__The problem__. Look through the entries below and extract exactly the lines from the one containing "Instruction: Click В" through the one containing "You are a computer-use agent. The", ends included.

[Source records]

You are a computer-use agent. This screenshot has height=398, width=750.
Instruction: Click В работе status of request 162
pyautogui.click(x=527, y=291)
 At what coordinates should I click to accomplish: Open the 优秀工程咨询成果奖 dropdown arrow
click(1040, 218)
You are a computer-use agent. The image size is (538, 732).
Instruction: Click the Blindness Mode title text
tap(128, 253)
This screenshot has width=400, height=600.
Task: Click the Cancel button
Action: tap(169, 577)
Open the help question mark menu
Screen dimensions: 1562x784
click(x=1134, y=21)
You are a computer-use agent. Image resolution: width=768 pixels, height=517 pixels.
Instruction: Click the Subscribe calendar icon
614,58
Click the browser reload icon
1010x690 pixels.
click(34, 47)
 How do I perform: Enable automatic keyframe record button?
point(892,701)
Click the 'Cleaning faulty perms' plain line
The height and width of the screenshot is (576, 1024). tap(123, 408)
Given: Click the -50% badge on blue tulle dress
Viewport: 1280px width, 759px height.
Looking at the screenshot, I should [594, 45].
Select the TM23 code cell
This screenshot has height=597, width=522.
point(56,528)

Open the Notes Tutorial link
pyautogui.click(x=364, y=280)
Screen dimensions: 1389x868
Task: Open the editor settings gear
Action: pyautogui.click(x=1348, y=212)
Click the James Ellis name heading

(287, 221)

[/Source records]

__Output for this exercise__.
Instruction: Click В работе status of request 162
pyautogui.click(x=527, y=291)
 At what coordinates should I click to accomplish: Open the 优秀工程咨询成果奖 dropdown arrow
click(1040, 218)
You are a computer-use agent. The image size is (538, 732).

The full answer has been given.